Will allowed the quiet of the cathedral to surround them. Hushed voices spoke in a language he didn’t recognise, and he heard a camera shutter click somewhere behind them. 

“I really want to hurt you right now.” 

“I noticed.”

Will screwed his eyes shut and rubbed his fingers into them behind his glasses. 

“So.” he said, pushing away from the pillar. “What’s so special about these mosaics?”

“Have you not looked at them yet?” Hannibal asked, looking towards the wall which glowed a dull gold.

“I was mainly looking at the floor. And the ceiling - it reminds me of a boat.”

“Fitting for a Venetian ceiling.”

They walked beneath it towards the tall wall which glimmered where the light caught the tiny golden tiles. It was nowhere near as overwhelming as the Battistero, but the detail was precise in a way Will found unnerving.  

“The crucified Christ above, the resurrected Christ below, and Christ the King at the centre, enthroned on the seat of Final Judgement. His right and left hands bare the wounds of crucifixion, to demonstrate that we will all be judged by the Christ who has borne our sins and experienced the very depths of human suffering. And below those who are sorted to the right and to the left are rewarded and punished accordingly.”

“The devil is blue again.” Will said quietly, walking towards the bottom right of the piece. White haired and mad eyed, he sat on a thrown formed from the heads of monsters eating men whole, in an expanse of flame and fire while angles pushed sinners down beneath and small blue winged demons tormented them further. “Why is there a child sat in the devil’s lap?”
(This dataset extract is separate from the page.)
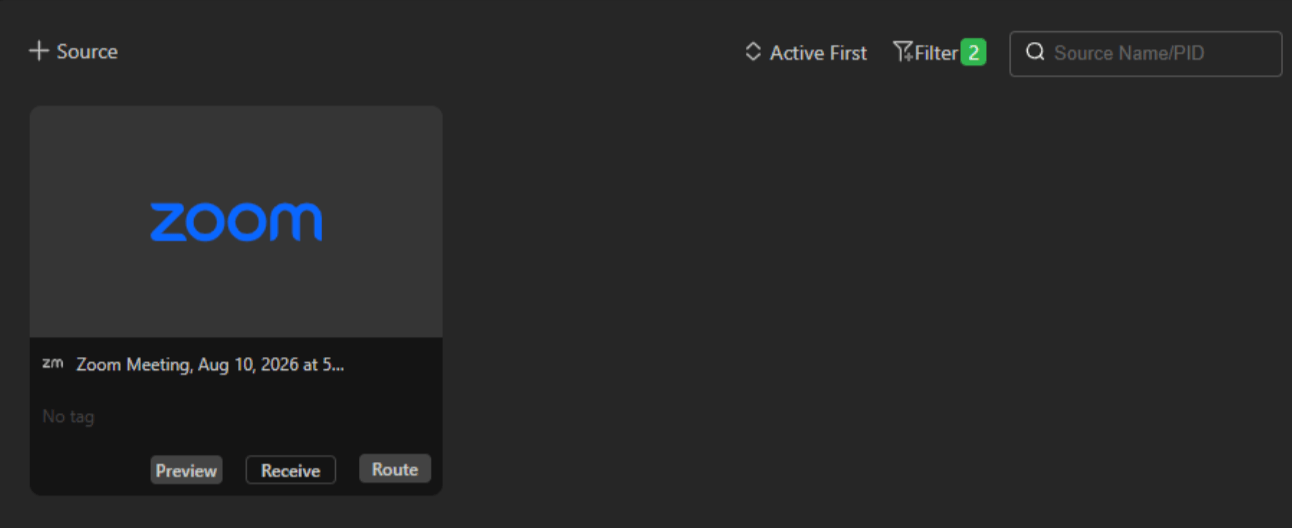Toggle Preview for the Zoom Meeting source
“Some believe he is the antichrist, but it is one of the most ambiguous images in Byzantine art. Some think that the small figure himself is the devil, and the blue ogre is simply the disguise he wears to allow people their beliefs that anything truly evil could not look and sound like them, but must be monstrous.”

“I wonder which one of those theories you prefer.” Will said somewhat sarcastically. Hannibal smiled despite himself.

“I do admit that I prefer the elegance of the latter.”

“Because you relate to it. No one saw you because you were so well disguised, in plain sight. The Ripper was your blue crazed monster whose strings you pulled. Look at how the devil’s hand is held out in a mirror of the smaller figure's - he’s controlling his movements.”

“Yes.” Hannibal replied, sounding slightly breathless. “Conducting the performance within the lake of fire.”

“Where do bad folks go when they die.” Will said absentmindedly, watching how the red tiles caught the light and shimmered.

“What did you say?”

“It’s a song - ‘Where do bad folks go when they die? The don’t go to heaven where the angels fly, they go to a lake of fire and fry.’ You reminded me of it.”

“I’m almost afraid to ask who the ‘artist’ was if that is the case.” he replied with obvious distain. 

“Sorry Han,” Will said, unable to hide his grin as he saw the look of distaste on Hannibal’s face. “Nirvana, MTV Unplugged, circa ‘93ish. At least that’s the version I know, you’d hate it. Cobain’s voice all stretched and rasping. Grunge was kind of easy for me in college, it gave me an excuse to be as insociable as I wanted.”

“It is fortunate we did not know each other in our youth. I doubt we would have liked each other.”

“What were you like?”

“Headstrong and arrogant.” Hannibal replied. “I was accustomed to having things and people my own way. I would have felt threatened by your ability to unsettle me, not intrigued.”

“I think you’re a little unsettled sometimes now.” Will said, voice more serious than he intended it to sound. Hannibal looked at him for a few moments, face somber but tight around his eyes.

“Yes.” he said quietly. “Sometimes I think you may be right.”


	2. Chapter 2

**Summary for the Chapter:**

> Angst. With a side of angst. Will has the tiger by the tail. 
> 
> Hope you like it! Feedback received with love (and chewed nails...)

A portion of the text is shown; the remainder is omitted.